The Centre for Tomorrow

two doctors in a lab


There are six billion letters in the human genome, each one coded for a particular message within our DNA. Beginning as a global endeavour mere decades ago, it took 20 labs, seven countries and an estimated one billion dollars to sequence the first human genome. Now, with today’s technological advancements along with our increasing ability to understand connections between changes in the genome and human disease, the Verspeeten Clinical Genome Centre (VCGC) at London Health Sciences Centre (LHSC) is breaking barriers to allow for a more seamless integration between research and the clinical application of genetic sequencing. 

The first centre of its kind in Canada, VCGC was born from the serendipitous coming together of concept and capacity. Quiet philanthropist, Archie Verspeeten, founder of Ingersoll-based Verspeeten Cartage, was looking for more ways to help wipe out cancer. Thought leaders at LHSC were exploring ways of establishing a genome research centre. Each represented the means to the other’s end. 

“There was a common need to not only provide better access to care for local patients suffering from cancer, but to synchronize the efforts of oncology, pathology, diagnostics and genetics to achieve this,” says Dr. Bekim Sadikovic, VCGC’s scientific clinical director. 

Through the establishment of the VCGC, the scope of genomics in London, Ontario grew, and with it, the branching possibilities that come with progress. Boasting a translational research model, VCGC embodies a vision of streamlined, coordinated and integrated innovation between clinical and research groups. 

“Translational research accelerates the application of new discoveries and new areas of testing into routine clinical standards of care,” explains chief laboratory officer at LHSC, Dr.
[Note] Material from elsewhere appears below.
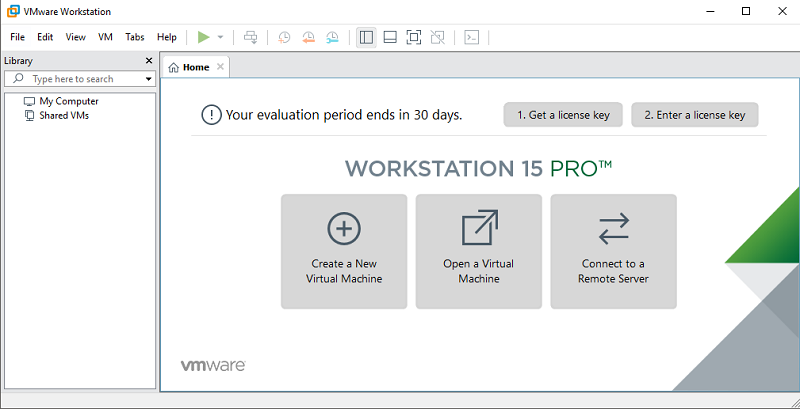Toggle the thumbnail bar view icon
The image size is (800, 409).
(390, 37)
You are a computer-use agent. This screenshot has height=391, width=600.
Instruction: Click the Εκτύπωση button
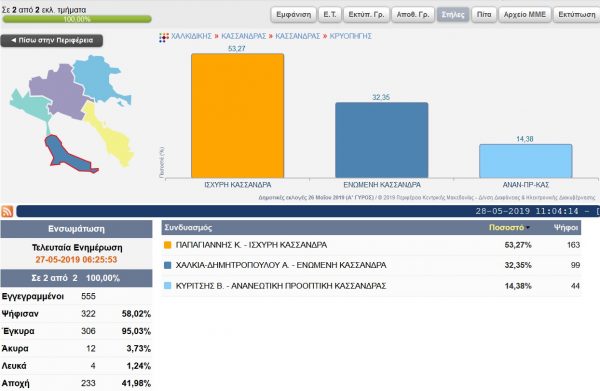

Mike Kadour. “It’s the difference between waiting three to five years for translating research versus same-year translation in this more collaborative approach.” 

A key innovation enabled by the VCGC is the implementation of precision medicine—treatment or therapy tailored to the individual down to the molecular level—which helps inform in-the-moment care decisions. It’s practical.  

“Patients really value information coming back that can help them,” says Dr. Stephen Welch, medical oncologist and chair of the division of oncology at LHSC. “While receiving treatment, they are actively contributing to the research responsible for informing their care.”  

And while it may not quite be real-time, it’s pretty close. Dr. Glenn Bauman, scientific director for VCGC, says information gleaned here allows physicians to get ahead of the curve and start exploring molecular markers pertinent to the needs of individual patients. However, with the future being so dependent on the present, sights aren’t only set on the here and now. 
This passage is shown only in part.